# [Given problem]
Copy out the rows from the line with "Image resolution: width=730" to the line with "tap(213, 609)", both ends included and requests kept, shifting every coordinate in the answers up by 61.

# [Data section]
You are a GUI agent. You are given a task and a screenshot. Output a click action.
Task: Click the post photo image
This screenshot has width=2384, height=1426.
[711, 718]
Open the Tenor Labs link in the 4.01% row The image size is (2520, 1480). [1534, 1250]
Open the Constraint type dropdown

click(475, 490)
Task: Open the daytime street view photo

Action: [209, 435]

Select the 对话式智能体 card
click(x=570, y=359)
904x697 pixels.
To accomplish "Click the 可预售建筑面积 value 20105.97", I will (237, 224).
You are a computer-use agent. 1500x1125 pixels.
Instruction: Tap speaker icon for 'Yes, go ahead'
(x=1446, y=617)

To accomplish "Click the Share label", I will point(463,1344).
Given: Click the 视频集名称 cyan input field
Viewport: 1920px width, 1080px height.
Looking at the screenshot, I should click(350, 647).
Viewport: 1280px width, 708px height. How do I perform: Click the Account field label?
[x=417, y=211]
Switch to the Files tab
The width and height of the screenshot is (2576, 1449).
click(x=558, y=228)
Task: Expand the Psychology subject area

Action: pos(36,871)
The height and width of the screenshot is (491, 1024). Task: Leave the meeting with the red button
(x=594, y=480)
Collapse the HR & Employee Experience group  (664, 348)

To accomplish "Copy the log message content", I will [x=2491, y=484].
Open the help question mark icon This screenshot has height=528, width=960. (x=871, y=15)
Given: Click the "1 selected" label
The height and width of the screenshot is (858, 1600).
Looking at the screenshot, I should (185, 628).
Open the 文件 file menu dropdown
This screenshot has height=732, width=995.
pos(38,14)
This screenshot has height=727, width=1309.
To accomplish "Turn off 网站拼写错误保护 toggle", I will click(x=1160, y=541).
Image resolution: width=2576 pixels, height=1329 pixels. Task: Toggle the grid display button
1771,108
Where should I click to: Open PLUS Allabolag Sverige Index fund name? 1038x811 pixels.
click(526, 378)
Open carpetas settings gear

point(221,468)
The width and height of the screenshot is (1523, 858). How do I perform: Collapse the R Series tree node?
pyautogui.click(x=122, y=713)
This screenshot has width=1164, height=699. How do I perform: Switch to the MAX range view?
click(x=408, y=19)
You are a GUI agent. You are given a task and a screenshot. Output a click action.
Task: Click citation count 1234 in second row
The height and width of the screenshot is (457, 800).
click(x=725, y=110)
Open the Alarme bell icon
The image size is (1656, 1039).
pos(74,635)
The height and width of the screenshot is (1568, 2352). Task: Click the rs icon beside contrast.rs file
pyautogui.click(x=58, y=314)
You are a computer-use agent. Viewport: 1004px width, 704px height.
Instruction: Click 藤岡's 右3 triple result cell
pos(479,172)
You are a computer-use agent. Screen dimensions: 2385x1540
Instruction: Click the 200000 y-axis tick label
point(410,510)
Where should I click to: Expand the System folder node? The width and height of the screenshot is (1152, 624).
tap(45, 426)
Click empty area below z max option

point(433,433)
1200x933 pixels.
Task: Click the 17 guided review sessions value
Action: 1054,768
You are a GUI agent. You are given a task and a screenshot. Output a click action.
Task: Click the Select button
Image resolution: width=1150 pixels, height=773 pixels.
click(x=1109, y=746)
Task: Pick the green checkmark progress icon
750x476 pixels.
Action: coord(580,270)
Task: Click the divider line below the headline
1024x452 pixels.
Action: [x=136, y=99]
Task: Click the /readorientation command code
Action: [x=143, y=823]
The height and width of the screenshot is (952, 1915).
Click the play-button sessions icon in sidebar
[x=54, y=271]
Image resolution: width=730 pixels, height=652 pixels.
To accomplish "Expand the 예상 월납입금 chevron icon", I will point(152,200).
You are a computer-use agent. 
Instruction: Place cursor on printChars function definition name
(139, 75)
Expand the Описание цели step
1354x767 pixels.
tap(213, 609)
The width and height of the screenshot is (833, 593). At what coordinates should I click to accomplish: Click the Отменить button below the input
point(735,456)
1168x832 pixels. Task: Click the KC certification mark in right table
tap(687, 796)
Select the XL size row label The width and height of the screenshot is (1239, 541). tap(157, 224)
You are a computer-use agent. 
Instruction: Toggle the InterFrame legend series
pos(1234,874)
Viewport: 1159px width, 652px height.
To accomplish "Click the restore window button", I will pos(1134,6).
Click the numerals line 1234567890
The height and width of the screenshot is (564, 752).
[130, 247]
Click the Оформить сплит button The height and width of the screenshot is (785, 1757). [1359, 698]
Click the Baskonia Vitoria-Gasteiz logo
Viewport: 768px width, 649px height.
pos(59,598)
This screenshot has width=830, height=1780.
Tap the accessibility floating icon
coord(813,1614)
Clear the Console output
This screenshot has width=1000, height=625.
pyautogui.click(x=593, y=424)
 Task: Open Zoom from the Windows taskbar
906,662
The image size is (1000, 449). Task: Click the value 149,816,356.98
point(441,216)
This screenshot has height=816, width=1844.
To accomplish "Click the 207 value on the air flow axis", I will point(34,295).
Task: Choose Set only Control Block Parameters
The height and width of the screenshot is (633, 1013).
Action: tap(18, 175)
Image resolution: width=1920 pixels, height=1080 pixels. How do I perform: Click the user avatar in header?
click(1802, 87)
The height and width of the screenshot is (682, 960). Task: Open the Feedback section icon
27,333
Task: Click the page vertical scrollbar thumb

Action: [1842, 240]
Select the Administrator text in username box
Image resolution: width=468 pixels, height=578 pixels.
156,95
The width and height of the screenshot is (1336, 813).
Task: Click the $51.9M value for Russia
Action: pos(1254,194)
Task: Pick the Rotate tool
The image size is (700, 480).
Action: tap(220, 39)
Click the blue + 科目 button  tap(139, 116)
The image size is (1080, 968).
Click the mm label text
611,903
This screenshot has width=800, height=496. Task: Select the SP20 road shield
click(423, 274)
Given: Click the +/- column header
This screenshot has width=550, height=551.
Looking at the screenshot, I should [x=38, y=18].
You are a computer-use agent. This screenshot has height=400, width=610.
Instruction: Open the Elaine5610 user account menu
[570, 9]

# [Reply to the exercise]
Image resolution: width=730 pixels, height=652 pixels.
To accomplish "Expand the 예상 월납입금 chevron icon", I will point(213,261).
You are a computer-use agent. 
Instruction: Place cursor on printChars function definition name
(200, 136)
Expand the Описание цели step
1354x767 pixels.
tap(274, 670)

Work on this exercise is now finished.